# Supplied entries start

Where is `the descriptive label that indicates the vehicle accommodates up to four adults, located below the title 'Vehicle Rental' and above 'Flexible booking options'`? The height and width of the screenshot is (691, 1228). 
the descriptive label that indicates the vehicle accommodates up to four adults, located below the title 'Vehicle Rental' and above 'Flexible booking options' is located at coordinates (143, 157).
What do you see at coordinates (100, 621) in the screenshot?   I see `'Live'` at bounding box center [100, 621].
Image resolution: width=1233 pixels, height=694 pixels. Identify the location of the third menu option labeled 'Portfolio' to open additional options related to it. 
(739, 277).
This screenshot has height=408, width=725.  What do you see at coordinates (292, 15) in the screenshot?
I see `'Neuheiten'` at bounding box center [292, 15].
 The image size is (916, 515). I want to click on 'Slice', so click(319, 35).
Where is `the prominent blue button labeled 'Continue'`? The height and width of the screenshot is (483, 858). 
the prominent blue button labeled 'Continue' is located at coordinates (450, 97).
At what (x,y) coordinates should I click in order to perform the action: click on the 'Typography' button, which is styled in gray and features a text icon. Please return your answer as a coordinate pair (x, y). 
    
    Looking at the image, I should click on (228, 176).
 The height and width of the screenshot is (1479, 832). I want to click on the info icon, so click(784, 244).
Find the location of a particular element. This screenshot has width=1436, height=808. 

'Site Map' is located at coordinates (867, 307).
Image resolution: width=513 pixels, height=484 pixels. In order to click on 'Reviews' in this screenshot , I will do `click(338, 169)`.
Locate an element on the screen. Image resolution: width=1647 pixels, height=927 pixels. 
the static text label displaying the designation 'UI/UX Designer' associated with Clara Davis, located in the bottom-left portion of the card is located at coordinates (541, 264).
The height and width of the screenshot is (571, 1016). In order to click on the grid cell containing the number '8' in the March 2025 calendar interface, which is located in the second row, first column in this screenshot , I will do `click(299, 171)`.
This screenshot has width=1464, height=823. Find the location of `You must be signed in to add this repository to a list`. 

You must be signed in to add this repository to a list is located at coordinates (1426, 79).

# Supplied entries end

• **Requirement**
Could you print the lines of the dataset excerpt verbatim, beginning with the line that contains "Find the location of a" and ending after the line that contains "the static text"?

• **Completed task**
Find the location of a particular element. This screenshot has width=1436, height=808. 

'Site Map' is located at coordinates (867, 307).
Image resolution: width=513 pixels, height=484 pixels. In order to click on 'Reviews' in this screenshot , I will do `click(338, 169)`.
Locate an element on the screen. Image resolution: width=1647 pixels, height=927 pixels. 
the static text label displaying the designation 'UI/UX Designer' associated with Clara Davis, located in the bottom-left portion of the card is located at coordinates (541, 264).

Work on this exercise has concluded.